__ENTRIES SHOWN__:
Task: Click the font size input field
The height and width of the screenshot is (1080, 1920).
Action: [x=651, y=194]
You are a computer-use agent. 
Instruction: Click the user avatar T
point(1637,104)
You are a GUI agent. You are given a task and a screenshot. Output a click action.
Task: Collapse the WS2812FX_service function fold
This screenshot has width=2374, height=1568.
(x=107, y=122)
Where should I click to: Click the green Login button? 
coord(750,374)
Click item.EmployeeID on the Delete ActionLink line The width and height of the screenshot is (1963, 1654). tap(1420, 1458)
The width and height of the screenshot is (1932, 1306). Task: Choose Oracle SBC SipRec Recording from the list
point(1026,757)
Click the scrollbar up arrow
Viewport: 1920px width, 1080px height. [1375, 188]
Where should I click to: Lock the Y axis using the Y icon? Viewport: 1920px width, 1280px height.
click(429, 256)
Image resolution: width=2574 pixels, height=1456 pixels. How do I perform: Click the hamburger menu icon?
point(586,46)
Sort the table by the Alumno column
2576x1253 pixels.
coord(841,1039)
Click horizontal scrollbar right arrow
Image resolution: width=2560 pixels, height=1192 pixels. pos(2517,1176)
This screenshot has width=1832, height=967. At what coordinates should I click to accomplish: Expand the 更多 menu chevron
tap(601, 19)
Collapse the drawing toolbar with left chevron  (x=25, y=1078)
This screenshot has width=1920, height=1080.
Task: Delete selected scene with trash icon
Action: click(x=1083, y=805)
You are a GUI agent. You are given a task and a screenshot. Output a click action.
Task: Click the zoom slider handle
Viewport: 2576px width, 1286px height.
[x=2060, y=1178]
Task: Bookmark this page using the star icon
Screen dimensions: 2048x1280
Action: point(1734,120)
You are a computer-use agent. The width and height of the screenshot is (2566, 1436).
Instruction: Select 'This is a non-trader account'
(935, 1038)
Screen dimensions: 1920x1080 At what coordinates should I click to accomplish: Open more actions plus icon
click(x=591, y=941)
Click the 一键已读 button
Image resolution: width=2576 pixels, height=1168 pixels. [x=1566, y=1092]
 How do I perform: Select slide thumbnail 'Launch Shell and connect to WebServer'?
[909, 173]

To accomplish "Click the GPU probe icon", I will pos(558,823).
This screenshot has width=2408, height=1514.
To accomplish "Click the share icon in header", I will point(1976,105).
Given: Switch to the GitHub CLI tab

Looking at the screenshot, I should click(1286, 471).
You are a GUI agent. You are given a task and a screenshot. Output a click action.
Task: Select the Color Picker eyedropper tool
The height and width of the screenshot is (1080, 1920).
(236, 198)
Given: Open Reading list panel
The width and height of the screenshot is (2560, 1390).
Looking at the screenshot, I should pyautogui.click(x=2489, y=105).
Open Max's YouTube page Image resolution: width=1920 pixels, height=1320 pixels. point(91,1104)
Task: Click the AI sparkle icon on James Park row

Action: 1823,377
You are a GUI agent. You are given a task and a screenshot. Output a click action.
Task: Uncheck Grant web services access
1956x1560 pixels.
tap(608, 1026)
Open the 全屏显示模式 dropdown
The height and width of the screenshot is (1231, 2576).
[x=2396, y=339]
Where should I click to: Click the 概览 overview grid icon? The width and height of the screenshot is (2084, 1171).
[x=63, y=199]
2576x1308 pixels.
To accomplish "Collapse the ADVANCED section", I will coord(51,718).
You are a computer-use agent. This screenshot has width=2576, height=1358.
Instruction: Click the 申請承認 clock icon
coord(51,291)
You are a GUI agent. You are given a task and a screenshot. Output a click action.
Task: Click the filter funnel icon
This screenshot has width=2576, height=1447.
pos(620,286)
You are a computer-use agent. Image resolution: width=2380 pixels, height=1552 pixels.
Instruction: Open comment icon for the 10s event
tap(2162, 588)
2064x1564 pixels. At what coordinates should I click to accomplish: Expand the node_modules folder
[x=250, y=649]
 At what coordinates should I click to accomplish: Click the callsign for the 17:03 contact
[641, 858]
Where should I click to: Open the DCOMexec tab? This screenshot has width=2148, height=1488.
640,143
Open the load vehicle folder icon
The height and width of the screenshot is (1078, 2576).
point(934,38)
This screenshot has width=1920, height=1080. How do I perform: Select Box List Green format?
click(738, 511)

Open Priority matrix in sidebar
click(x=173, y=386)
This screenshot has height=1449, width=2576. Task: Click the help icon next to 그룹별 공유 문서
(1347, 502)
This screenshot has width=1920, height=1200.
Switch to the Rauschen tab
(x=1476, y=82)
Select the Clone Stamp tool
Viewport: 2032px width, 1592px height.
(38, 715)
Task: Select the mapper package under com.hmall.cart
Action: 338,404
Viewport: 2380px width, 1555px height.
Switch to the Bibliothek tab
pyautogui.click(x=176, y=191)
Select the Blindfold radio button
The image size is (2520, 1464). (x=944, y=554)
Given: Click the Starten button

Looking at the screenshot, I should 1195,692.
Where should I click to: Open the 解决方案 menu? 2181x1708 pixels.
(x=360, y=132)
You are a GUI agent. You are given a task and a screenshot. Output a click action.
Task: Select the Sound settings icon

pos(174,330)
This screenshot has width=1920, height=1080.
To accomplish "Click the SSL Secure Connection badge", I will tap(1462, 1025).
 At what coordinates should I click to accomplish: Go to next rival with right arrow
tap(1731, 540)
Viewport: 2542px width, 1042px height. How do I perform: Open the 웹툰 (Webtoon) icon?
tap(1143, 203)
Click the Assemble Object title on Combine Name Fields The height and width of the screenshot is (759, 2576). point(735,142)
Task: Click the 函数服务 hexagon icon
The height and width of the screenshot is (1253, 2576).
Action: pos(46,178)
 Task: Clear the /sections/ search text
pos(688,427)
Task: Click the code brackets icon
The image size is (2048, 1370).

__TASK TO COMPLETE__:
Only the number is wanted: how many lines of the data contain the word "will"?

__RESULT FOR THIS TASK__:
4